In one sense, the opinion in the Yale-New Haven hospital case, handed down a few days ago by the U.S. Court of Appeals for the Second Circuit, seems a quaint reminder of an earlier time. But in a broader sense, the court's ruling provides new hints to an enduring riddle: What does "reasonable and necessary" -- the Medicare statute's mystical formulation of coverage criteria -- actually mean?
The case dealt with whether Medicare should cover $1.5 million in costs associated with implanting cardiac defibrillators in beneficiaries who participated in IDE clinical trials at Yale-New Haven in the period 1994-1995. HHS contended that coverage was barred by a 1986 Medicare manual provision that said, "Medical devices which have not been approved for marketing by the FDA . . . are not reasonable and necessary . . ." The Second Circuit found otherwise, ruling that then-HCFA had acted arbitrarily and capriciously -- strong words, these -- in tying Medicare coverage so inflexibly to FDA marketing approval.
We've written previously that the distinction between "mainstream" and "experimental" care began obviously to erode in the mid-1990s (see earlier post, CED Strains Nomenclature, Vocabulary), leading in time to today's environment, in which it is both permissible and widely accepted for insurers to reimburse formerly verboten investigational interventions. So the Yale-New Haven case helps us see that the evolution towards today's payment reality actually traces (legally speaking) to a point much earlier than the 1990s -- indeed, under the court's reasoning, to at least 1977, when Medicare issued guidelines linking coverage to general acceptance in the medical community.
But while the Yale-New Haven ruling stretches back in time, it has another lens that looks forward, relevant both to the current CMS and MCAC maneuvers on Medicare clinical trials policy, as well as to the agency's as-yet-unrealized plans for to "detail[ing] the interpretation of 'reasonable and necessary' in . . . future guidance documents" (this latter quote from the unposted 2005 version of the CMS guidance on Coverage with Evidence Development). To wit, the Yale-New Haven court said the following:
Pertinence of FDA Marketing Approval -- "We cannot clearly discern why the standard adopted by the Secretary was FDA premarket approval, given that such a standard likely excludes numerous devices that would be the most appropriate treatments for certain patients."

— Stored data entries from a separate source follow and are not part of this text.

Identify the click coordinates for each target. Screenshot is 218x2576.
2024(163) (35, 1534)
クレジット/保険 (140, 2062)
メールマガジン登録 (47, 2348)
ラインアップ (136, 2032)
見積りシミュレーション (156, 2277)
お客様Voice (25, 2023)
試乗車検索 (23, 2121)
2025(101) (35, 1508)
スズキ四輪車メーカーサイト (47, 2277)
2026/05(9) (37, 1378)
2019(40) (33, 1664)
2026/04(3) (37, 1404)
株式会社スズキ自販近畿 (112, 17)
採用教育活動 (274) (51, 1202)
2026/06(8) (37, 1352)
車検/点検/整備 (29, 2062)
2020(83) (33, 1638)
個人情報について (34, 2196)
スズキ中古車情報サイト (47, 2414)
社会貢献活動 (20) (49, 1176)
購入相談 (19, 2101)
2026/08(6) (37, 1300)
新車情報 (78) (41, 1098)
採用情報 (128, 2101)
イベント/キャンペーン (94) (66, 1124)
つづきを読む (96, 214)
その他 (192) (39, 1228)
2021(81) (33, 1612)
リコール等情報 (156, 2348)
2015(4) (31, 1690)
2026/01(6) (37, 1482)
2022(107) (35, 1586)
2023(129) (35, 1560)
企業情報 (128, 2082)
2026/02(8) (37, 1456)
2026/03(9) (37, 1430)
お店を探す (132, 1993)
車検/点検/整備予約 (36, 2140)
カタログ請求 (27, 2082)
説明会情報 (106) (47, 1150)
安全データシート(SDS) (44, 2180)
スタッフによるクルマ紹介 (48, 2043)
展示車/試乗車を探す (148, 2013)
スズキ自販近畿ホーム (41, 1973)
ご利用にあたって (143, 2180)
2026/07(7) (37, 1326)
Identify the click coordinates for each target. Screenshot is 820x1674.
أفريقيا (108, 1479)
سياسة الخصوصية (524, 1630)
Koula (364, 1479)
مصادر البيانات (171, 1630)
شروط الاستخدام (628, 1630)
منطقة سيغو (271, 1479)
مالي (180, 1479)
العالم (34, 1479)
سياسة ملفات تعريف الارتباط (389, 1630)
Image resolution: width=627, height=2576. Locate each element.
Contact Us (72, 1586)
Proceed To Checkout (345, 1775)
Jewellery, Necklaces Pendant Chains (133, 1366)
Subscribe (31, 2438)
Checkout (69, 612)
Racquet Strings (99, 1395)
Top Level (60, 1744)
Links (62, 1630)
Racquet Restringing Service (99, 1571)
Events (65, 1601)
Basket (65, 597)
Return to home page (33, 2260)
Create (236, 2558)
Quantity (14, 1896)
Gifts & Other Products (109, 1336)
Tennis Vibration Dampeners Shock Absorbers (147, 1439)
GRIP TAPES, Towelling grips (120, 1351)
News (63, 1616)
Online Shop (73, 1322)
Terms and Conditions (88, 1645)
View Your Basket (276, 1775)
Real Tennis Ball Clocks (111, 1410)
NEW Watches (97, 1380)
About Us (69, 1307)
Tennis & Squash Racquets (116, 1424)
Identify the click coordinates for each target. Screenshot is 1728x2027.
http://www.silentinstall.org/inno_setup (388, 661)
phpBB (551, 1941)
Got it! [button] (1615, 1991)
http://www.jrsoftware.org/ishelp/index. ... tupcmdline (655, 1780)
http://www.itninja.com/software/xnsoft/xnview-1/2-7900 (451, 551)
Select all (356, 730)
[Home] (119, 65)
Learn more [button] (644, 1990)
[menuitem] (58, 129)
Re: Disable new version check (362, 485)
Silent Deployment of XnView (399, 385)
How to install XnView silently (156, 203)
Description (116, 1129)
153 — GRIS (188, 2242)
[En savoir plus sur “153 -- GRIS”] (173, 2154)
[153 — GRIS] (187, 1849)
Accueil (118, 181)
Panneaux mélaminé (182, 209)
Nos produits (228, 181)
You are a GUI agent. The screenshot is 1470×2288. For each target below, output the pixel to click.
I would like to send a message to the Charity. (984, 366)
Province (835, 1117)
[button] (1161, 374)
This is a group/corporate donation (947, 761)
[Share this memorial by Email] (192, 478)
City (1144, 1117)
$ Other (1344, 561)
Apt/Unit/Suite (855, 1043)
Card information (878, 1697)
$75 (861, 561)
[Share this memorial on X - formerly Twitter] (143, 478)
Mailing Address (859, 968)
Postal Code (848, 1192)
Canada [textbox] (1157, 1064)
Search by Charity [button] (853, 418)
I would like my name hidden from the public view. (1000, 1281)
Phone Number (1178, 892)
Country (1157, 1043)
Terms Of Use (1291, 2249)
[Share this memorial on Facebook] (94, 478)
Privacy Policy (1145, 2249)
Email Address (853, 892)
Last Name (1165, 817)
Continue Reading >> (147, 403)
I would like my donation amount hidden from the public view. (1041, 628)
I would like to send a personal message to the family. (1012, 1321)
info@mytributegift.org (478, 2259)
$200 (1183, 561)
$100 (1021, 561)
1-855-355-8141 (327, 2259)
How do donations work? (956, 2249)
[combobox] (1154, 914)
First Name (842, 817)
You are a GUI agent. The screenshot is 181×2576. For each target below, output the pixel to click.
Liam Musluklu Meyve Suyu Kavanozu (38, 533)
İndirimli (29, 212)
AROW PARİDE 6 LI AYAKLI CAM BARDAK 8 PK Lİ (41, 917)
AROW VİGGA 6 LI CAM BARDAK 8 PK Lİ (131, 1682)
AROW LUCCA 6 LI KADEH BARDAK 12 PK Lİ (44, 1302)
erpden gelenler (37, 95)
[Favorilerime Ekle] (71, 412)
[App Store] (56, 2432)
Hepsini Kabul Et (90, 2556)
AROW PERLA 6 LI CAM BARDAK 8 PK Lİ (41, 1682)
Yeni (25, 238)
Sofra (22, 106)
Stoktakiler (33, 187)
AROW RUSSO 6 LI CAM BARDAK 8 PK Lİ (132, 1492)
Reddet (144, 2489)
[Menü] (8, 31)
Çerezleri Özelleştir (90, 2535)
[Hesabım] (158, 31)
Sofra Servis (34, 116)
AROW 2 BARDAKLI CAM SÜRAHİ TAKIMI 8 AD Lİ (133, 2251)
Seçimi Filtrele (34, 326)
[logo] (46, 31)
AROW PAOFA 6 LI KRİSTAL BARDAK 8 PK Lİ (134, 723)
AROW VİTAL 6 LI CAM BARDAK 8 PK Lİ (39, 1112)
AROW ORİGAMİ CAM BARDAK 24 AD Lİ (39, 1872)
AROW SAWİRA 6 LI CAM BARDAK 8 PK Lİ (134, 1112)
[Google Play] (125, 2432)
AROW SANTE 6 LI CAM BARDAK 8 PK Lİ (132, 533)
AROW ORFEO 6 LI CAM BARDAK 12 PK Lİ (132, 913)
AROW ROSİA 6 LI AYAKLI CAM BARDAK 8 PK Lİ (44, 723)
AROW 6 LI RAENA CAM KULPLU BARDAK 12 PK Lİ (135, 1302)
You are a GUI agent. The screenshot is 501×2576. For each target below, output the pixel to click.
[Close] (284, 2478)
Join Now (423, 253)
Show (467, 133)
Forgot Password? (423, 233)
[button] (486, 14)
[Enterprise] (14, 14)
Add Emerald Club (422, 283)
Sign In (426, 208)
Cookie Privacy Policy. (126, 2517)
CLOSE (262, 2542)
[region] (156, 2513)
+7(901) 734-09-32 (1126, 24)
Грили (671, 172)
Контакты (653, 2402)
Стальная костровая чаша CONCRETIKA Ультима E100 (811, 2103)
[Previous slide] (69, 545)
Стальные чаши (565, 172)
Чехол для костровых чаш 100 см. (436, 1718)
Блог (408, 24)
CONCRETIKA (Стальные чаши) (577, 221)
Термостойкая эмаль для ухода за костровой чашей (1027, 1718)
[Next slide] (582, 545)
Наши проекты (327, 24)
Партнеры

Relationship of R&N to S&E -- "'[R]easonable and necessary' is not obviously the same standard as 'safe and effective,' and the authority to determine which devices are reasonable and necessary (an inchoate and value-laden standard) is conferred by Congress upon Medicare . . . not the FDA -- an agency with a separate statutory purpose and agenda."
Statutory Preference for Access -- "Legislative history of the Medicare Act suggests that Congress wanted Medicare patients to have access to the medical care most suited to their individual needs . . . This legislative history does not bind the Secretary to provide Medicare coverage for every or any new medical device that is suited to an individual patient's needs . . . but the statute arguably reflects a legislative preference to afford coverage, in the absence of a substantial reason to the contrary."
So, yes, in one sense, the court's words seem echoes of an earlier time. But they also suggest grist for the mill as the "reasonable and necessary" debate goes forward.